(TRY IT)
Report all lines from the entries below in which "title" appears.

-- DATA EXTRACT follows --

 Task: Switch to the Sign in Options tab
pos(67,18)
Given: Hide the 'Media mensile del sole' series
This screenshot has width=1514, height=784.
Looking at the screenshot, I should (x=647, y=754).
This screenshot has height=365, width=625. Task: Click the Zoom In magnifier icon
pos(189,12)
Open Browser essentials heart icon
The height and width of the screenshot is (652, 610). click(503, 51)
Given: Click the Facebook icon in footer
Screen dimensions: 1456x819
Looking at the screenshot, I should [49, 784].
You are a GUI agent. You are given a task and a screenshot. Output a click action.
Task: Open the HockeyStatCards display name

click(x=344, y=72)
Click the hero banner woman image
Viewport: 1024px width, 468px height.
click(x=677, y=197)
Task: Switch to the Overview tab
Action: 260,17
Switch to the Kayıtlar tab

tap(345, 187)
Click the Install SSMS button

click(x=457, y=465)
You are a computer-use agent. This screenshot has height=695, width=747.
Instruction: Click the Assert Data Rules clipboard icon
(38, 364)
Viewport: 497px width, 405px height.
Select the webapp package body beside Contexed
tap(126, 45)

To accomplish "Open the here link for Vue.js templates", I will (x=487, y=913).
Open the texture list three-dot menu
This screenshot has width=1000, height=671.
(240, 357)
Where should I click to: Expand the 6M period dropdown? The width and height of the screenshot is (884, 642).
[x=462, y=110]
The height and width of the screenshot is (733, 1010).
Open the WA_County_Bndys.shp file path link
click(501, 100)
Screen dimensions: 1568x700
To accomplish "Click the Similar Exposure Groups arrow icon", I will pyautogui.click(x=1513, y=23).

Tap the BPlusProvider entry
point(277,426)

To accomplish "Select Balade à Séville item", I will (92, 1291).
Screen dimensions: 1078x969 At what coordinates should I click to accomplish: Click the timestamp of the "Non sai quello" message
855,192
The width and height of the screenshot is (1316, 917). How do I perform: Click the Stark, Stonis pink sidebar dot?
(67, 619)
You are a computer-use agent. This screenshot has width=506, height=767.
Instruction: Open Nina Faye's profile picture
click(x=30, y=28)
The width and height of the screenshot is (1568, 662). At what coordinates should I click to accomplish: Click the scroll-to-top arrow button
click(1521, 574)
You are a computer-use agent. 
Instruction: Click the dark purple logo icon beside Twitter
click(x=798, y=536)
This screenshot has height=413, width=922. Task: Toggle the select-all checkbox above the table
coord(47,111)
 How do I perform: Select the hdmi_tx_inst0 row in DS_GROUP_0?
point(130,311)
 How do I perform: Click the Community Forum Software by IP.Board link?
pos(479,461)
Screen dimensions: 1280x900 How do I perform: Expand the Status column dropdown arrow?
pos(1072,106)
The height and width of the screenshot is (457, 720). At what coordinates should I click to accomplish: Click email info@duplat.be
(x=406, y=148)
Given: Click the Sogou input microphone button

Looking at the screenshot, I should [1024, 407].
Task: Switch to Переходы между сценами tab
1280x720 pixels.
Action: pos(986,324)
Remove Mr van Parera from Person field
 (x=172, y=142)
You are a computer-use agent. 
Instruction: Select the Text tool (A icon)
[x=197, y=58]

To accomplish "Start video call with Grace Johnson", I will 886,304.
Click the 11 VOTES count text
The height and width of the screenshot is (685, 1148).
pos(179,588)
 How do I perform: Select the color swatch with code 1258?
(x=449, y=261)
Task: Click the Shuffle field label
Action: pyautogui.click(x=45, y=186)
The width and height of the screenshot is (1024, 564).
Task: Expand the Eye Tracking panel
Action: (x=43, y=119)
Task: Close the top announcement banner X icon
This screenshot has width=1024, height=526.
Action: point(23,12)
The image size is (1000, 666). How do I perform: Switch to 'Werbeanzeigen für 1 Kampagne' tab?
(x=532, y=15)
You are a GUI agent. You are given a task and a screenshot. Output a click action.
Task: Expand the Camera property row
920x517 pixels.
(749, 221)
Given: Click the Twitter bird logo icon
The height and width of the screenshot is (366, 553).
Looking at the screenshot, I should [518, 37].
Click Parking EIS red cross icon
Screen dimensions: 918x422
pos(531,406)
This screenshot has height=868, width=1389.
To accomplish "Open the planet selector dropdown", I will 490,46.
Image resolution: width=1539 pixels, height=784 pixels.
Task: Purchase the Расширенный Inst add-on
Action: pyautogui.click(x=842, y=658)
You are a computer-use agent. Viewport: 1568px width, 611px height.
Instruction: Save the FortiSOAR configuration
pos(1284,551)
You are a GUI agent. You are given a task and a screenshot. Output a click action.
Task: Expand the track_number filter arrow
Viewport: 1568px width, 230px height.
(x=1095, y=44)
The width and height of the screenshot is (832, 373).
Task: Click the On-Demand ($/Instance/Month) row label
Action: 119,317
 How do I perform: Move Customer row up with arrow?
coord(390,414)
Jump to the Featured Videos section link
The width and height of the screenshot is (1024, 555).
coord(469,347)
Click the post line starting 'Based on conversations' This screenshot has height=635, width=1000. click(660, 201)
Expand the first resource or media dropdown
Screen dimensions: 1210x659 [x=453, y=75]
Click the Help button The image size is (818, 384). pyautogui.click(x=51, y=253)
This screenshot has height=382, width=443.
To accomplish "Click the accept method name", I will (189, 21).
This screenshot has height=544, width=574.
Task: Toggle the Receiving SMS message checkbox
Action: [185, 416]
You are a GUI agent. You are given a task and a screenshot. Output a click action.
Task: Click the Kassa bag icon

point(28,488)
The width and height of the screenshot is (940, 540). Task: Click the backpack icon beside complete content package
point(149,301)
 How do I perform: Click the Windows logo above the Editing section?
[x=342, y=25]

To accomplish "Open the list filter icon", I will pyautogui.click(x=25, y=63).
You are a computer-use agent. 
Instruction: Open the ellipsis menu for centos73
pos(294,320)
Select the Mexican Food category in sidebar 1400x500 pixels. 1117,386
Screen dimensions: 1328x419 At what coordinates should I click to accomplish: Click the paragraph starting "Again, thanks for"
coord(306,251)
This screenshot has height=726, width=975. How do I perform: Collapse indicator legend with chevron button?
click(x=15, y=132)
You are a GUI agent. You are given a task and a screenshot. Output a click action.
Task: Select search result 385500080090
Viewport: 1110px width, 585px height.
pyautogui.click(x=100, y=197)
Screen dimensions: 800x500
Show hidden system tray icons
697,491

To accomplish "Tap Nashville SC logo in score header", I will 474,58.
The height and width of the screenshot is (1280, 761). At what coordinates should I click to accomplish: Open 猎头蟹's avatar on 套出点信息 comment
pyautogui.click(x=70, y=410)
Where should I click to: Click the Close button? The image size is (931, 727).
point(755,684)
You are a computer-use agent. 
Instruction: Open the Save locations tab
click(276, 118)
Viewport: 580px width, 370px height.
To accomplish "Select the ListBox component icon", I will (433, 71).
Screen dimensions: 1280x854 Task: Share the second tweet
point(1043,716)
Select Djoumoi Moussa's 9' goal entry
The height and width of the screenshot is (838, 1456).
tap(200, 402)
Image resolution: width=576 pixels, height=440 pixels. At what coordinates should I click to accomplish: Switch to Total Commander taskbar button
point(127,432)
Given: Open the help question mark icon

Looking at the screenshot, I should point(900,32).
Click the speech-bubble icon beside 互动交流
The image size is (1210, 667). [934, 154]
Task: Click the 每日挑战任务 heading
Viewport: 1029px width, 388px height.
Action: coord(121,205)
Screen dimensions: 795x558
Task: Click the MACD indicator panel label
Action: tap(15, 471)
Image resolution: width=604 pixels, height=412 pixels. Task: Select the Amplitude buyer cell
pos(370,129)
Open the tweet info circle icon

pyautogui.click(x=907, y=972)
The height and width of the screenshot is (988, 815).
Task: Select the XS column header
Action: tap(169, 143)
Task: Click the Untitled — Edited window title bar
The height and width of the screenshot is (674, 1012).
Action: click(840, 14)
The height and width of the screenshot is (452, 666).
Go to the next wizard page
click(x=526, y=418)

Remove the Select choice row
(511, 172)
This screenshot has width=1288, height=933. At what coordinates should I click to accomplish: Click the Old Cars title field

-- DATA EXTRACT concluded --

(TASK RESULT)
Task: Click the Untitled — Edited window title bar
This screenshot has width=1288, height=933. At what coordinates should I click to accomplish: Click the Old Cars title field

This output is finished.